# Turned on Heater - Engine Light Came on



## samkal (Jan 8, 2009)

Hi,
I replaced the thermostat 5-6 weeks ago and heater was air blowing cold air when idle however when I get on an expressway the air starts heating up.Lately I tried to use cooling but it was blowing warm air and found is charge is low in a/c system. Few day ago I put refrigerant and ac was fine until today. Today while I was driving I turned on heater and it started blowing cold air and I waiting to get hot air but car started kind a giving jerks- like i was applying brakes and I slowed down and took it to the parking lot. In the meantine Service engine soon light came on. When I opened the hood , coolant resovoir was full with coolant that is the only thing I noticed. I drove back to home but after 50-60 meters I was feeling car is engaging brakes for sec and then kee moving. Please let me know what could be the cause.

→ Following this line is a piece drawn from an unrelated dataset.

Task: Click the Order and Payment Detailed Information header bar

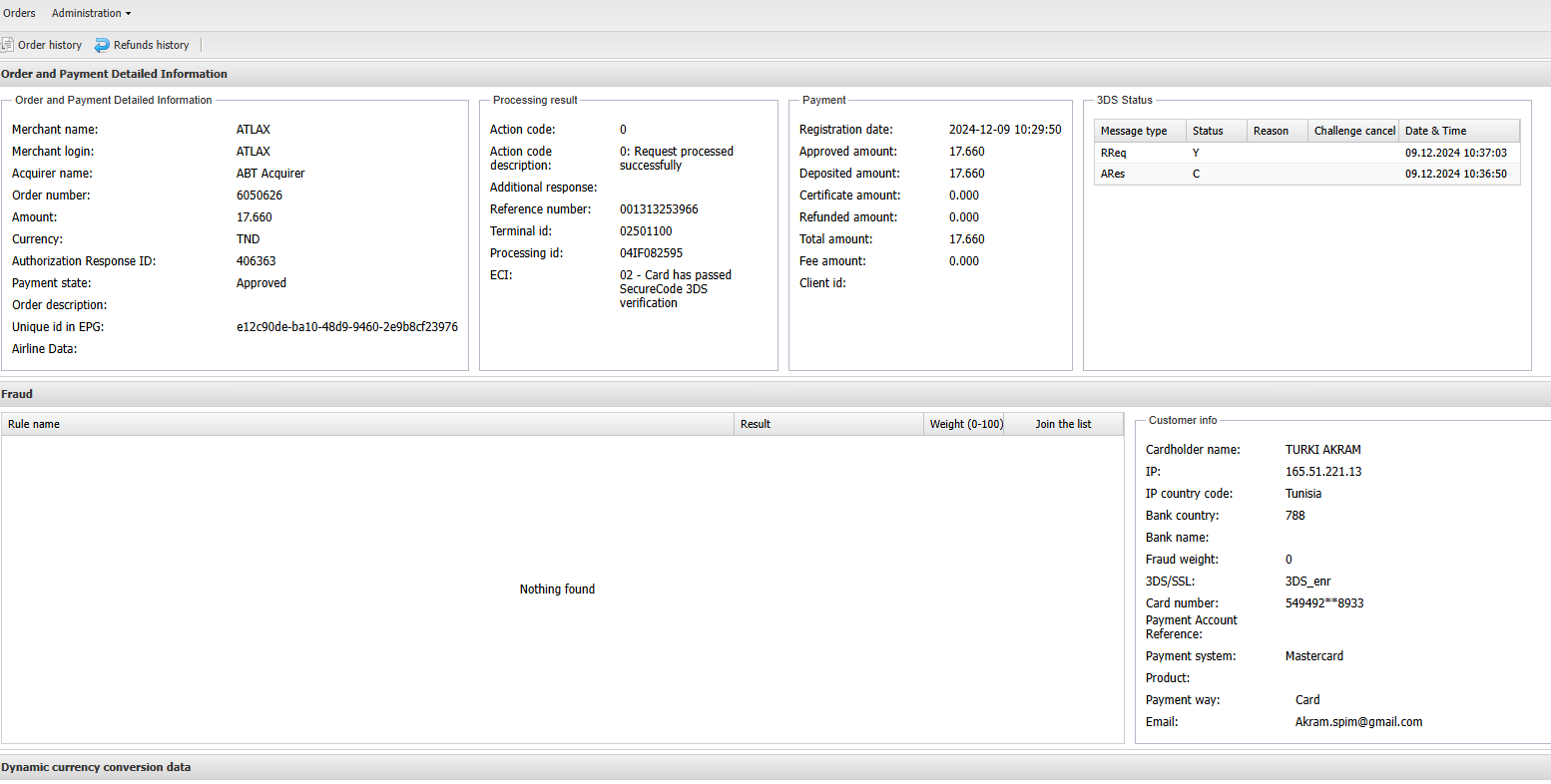Action: [x=114, y=74]
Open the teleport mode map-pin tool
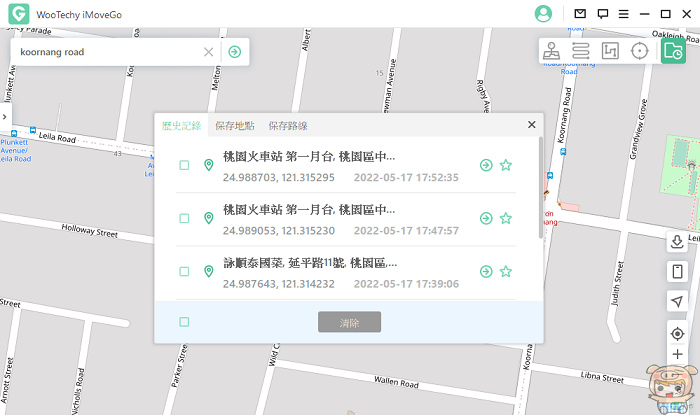700x415 pixels. (552, 50)
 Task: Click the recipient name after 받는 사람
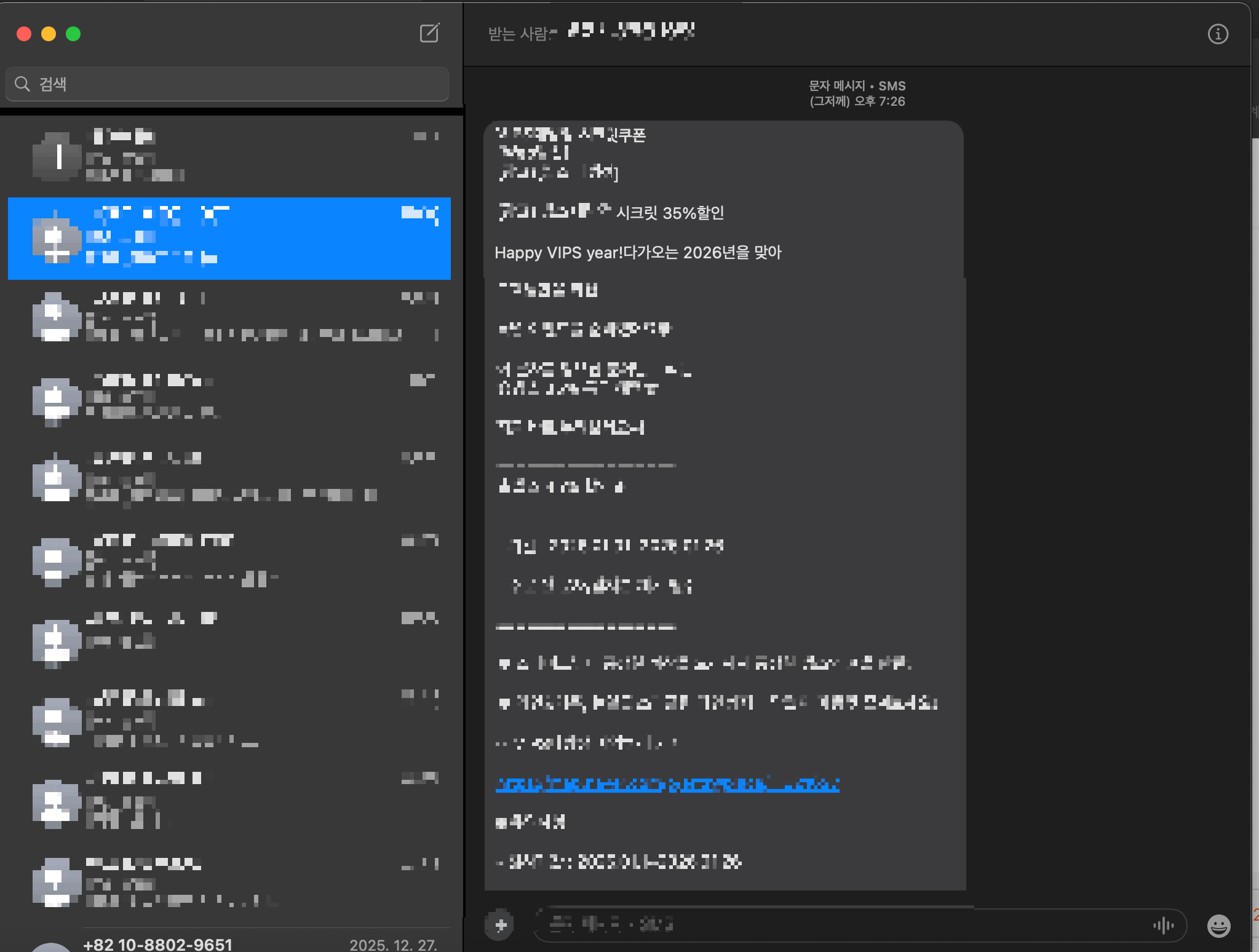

Nissan Sentra 2002, GXE 1.8L


----------



## Faja (Aug 31, 2009)

Try replacing the rad cap, check if thermostat is sticking and could also be water pump or the radiator itself.


----------



## SPEEDO (Jun 9, 2003)

might have a air pocket in the system or a problem with the heater/ac control head


----------



## samkal (Jan 8, 2009)

Thanks! How can I figure out the real issue? Do i need to show this car to the mechanic? Please advise.


----------



## Faja (Aug 31, 2009)

Without having the car at hand, it's mostly trial and error - sometimes you hit it on the first go and other times it just frustrates the hell out of you. If you don't have the tools or know-how to try different possibilities, better to take it to a reputable mechanic who can pinpoint the problem much faster.


----------



## samkal (Jan 8, 2009)

Ok. I have not drove it since this incident.Is it safe to drive 5-6 miles? Please let me know


----------



## Faja (Aug 31, 2009)

samkal said:


> Ok. I have not drove it since this incident.Is it safe to drive 5-6 miles? Please let me know


Check and see if the overflow coolant reservoir is back to normal (should be almost empty or at the min. level). If it is, I don't think driving 5-6 miles should do any damage, just take your time so the engine doesn't get too hot.
Let us know what the mechanic says.... good luck!!


----------



## SPEEDO (Jun 9, 2003)

I'll bet its the control head....


----------



## NissanPartsDept (Mar 31, 2010)

Don't rely on just the overflow level. If it is empty, when the engine is cold remove the radiator cap and check the level before driving it.


----------



## samkal (Jan 8, 2009)

I checked this morning and coolant reservoir was empty.I will level the coolant before I drive it.


----------



## samkal (Jan 8, 2009)

I took it to the mechanic today and he checked SES code and came 0217. He however could find any issue with the car. He reset the code and asked me if it comes back then he will change coolant sensor.


----------



## samkal (Jan 8, 2009)

okay. Car was working fine until this morning. While I was on my way to work and I tried to turn on heat first time since ESS was reset. Instead of warm air cold air started coming in and immediately turned off heat.Within 20 seconds ESS came on and I U turned to take it to the home , temp. gauge needle also touched "H". When I opened hood coolant tank was full. I am really fed up with it and not sure how to fix it. Please help.


----------